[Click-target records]
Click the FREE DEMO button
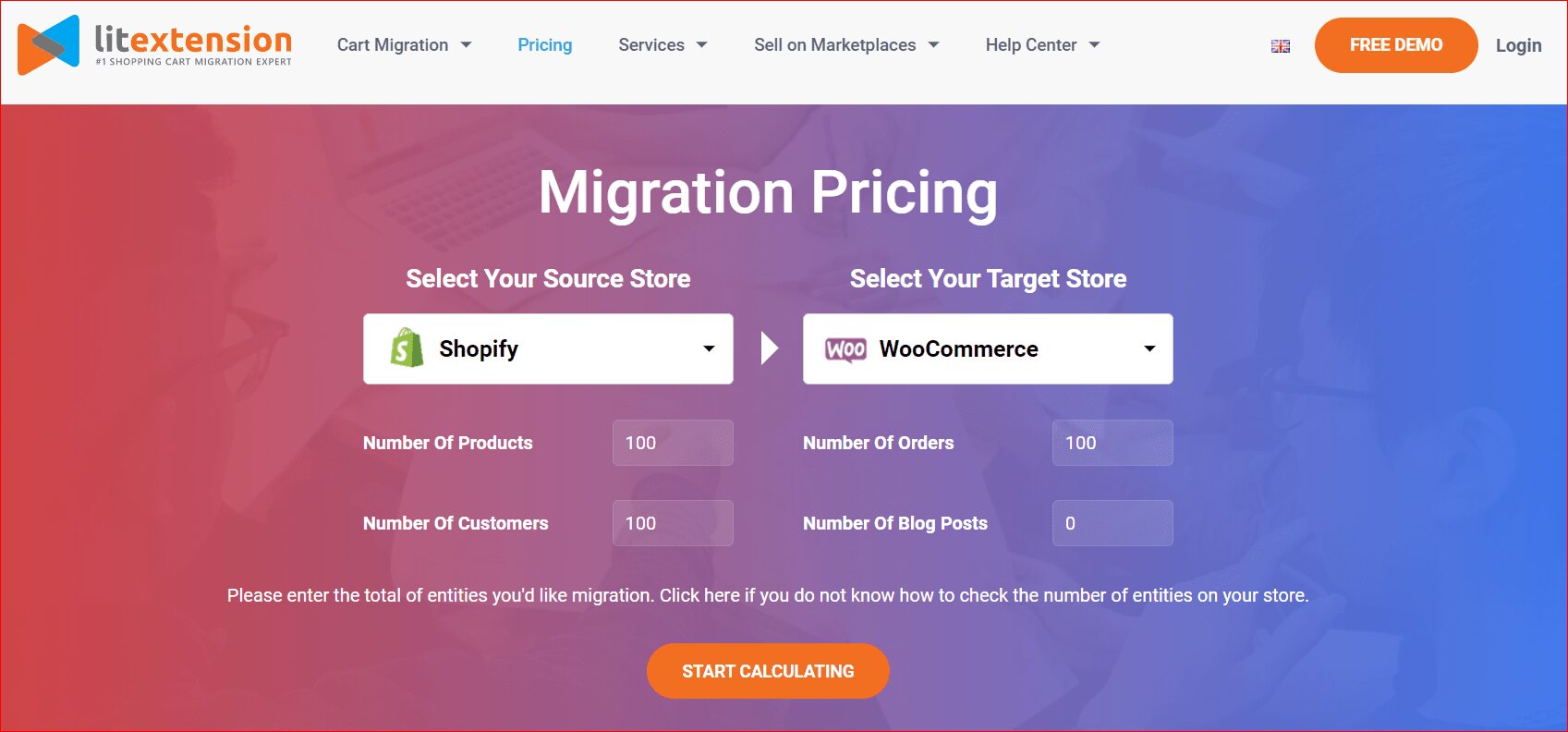Image resolution: width=1568 pixels, height=732 pixels. (x=1395, y=45)
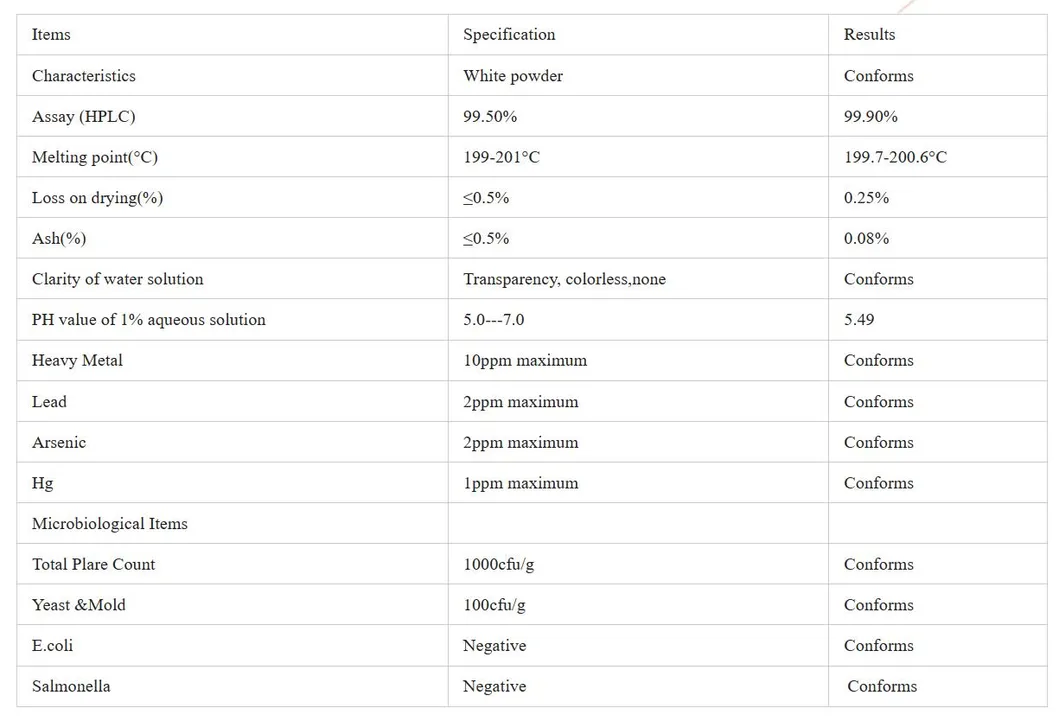Viewport: 1059px width, 721px height.
Task: Select the 5.0---7.0 PH specification
Action: 493,320
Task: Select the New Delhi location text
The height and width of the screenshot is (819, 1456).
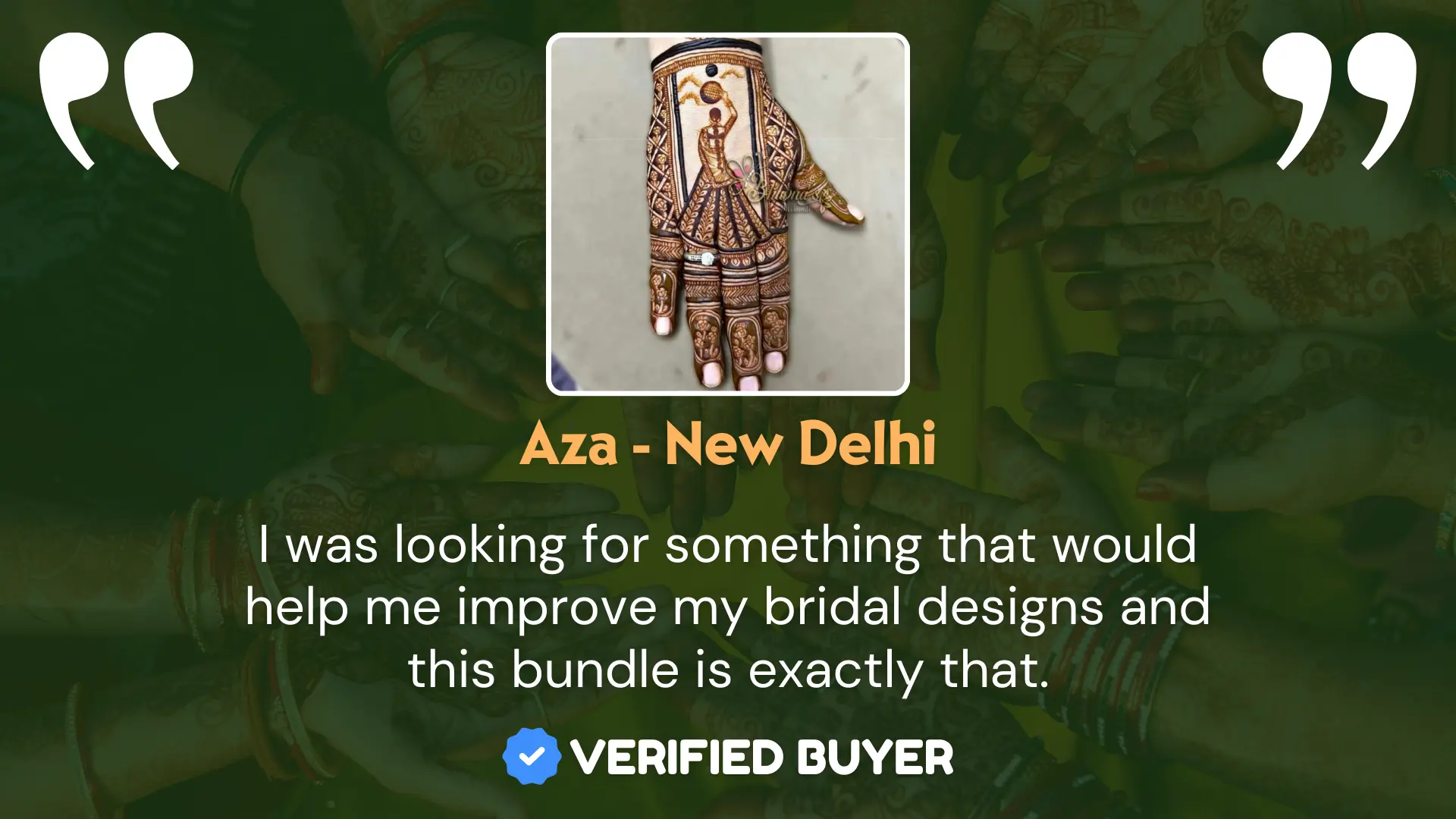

### Task goal
Rewrite every line of the records above as a numbered list, skipping any blank lines. Leave the pictures out of your answer.

### The output
1. Click the FREE DEMO button
2. Image resolution: width=1568 pixels, height=732 pixels. (x=1395, y=45)
3. Viewport: 1059px width, 721px height.
4. Task: Select the 5.0---7.0 PH specification
5. Action: 493,320
6. Task: Select the New Delhi location text
7. The height and width of the screenshot is (819, 1456).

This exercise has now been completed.